▶ **PROVIDED RECORDS**:
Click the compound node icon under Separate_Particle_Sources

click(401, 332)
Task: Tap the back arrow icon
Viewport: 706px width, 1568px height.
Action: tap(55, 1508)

--

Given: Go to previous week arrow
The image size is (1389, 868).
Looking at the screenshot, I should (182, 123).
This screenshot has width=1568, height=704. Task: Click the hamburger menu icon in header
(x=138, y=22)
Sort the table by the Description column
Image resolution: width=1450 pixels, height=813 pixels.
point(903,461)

* * *

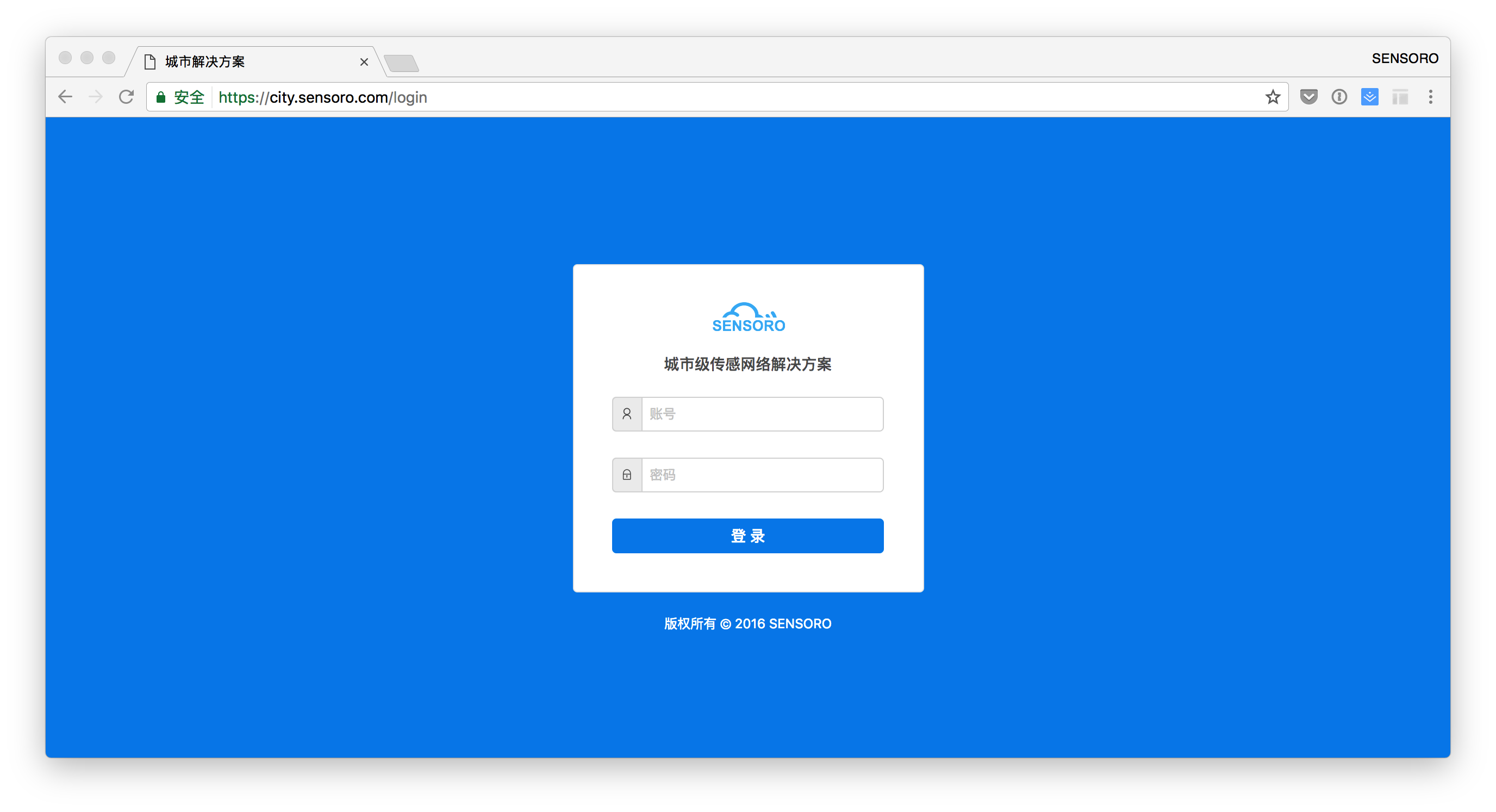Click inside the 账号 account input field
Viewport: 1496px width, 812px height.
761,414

▶ **WHAT YOU SHOULD DO**: Please output the lines of the material from the line containing "Given: Go to previous week arrow" through the line containing "Looking at the", inclusive, as a JSON list of strings with one string per line and blank lines omitted.

▶ **ANSWER TO THIS TASK**:
[
  "Given: Go to previous week arrow",
  "The image size is (1389, 868).",
  "Looking at the screenshot, I should (182, 123)."
]